## Excerpt provided

Male birth control pill appears safe and effective in early trial

By John Murphy, MDLinx
Published March 23, 2018

Key Takeaways

An experimental birth control pill for men safely lowered reproductive hormones to contraceptive levels in a 1-month trial, researchers reported at ENDO 2018, the Endocrine Society’s 100th annual meeting, held March 17-20, 2018, in Chicago, IL.

The prototype oral contraceptive dimethandrolone undecanoate (DMAU) is a prodrug that converts to dimethandrolone (DMA), which binds to both androgen and progesterone receptors to suppress gonadotropins and yet maintain androgenic effects. In preclinical studies, researchers found that DMAU inhibited spermatogenesis.

“DMAU is a major step forward in the development of a once-daily ‘male pill’,” said senior investigator Stephanie Page, MD, PhD, professor of medicine, Division of Metabolism, Endocrinology and Nutrition, University of Washington, Seattle, WA. “Many men say they would prefer a daily pill as a reversible contraceptive, rather than long-acting injections or topical gels, which are also in development.”

## Provided information
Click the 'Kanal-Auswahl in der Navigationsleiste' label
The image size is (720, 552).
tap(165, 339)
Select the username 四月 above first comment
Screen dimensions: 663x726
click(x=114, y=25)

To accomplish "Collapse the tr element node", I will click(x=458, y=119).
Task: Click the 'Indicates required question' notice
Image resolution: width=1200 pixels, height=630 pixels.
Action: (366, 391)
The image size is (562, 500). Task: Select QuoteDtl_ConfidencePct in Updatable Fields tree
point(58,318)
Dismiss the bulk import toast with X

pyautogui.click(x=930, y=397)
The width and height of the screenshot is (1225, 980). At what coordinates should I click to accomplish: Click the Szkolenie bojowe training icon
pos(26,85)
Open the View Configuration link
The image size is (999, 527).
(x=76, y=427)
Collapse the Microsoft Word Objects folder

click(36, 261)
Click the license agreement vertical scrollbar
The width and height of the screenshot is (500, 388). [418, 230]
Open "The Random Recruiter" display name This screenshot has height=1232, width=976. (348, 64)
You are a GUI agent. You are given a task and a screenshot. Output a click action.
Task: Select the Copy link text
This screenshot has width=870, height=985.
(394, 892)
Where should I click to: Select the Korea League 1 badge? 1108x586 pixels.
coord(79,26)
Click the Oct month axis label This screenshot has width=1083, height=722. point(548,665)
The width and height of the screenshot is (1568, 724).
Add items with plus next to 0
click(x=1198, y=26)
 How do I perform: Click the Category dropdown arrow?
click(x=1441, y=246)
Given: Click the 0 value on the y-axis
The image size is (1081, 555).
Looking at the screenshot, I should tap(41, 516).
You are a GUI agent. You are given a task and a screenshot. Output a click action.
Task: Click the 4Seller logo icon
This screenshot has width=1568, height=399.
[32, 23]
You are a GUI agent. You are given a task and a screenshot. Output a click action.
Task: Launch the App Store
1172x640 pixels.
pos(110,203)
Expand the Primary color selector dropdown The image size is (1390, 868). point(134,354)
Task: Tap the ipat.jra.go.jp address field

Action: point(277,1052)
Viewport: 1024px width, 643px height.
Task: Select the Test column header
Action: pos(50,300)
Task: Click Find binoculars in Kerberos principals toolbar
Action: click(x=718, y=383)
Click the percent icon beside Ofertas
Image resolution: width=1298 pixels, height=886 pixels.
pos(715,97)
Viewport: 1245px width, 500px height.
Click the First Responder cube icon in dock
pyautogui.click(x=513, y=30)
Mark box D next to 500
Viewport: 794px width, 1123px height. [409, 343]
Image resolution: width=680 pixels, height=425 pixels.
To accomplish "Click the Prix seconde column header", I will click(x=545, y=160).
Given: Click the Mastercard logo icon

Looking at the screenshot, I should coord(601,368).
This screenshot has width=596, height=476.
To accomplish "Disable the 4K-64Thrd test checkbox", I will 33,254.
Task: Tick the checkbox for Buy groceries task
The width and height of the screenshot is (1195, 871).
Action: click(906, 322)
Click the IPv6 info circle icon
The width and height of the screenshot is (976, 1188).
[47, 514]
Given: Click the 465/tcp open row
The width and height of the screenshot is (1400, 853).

## Questions on the material
1/ In the article on the male birth control pill, what does the prodrug dimethandrolone undecanoate convert to?
2/ Carry on writing the article on the male birth control pill from the point where it stops.

## Results of the exercise
1/ It converts to dimethandrolone (DMA).

2/
Despite a demand for a “male pill,” developing one has been problematic because oral forms of testosterone may cause liver inflammation, Dr. Page noted. Also, previous oral testosterone formulations required two doses a day to be effective because they clear the body too quickly for once-daily dosing.

To slow this clearance, researchers added undecanoate, a long-chain fatty acid, to produce DMAU, Dr. Page explained.

Marked hormone reductions

This study investigated the safety, pharmacokinetic, and pharmacodynamic effects of DMAU in healthy men aged 18 to 50 years. Researchers randomly assigned men to receive either oral placebo or oral DMAU in one of three dose groups—100 mg, 200 mg, or 400 mg—and one of two formulations in the capsule—castor oil or powder.

For 28 days, the men took the placebo or drug once daily with food, because DMAU must be taken with food to be effective, Dr. Page noted.

A total of 83 men completed the study. On the first and last days of the trial, researchers monitored participants’ hormone levels and vital signs.

All participants who received DMAU showed reductions of serum testosterone into the hypogonadal range. Participants given the highest dose of DMAU, 400 mg (whether in castor oil or powder formulations), demonstrated serum testosterone that had diminished “to near castrate levels.” This dose group also had marked suppression of follicle-stimulating and luteinizing hormones—the lack of which reduces sperm production in men.

“Despite having low levels of circulating testosterone, very few subjects reported symptoms consistent with testosterone deficiency or excess,” Dr. Page said.

No serious adverse events occurred among participants. Those given DMAU demonstrated mild weight gain (median ~3-9 lbs) and decreases in high-density lipoprotein cholesterol (median 7-17 mg/dL). Tests of liver and kidney function showed all participants maintained safe levels.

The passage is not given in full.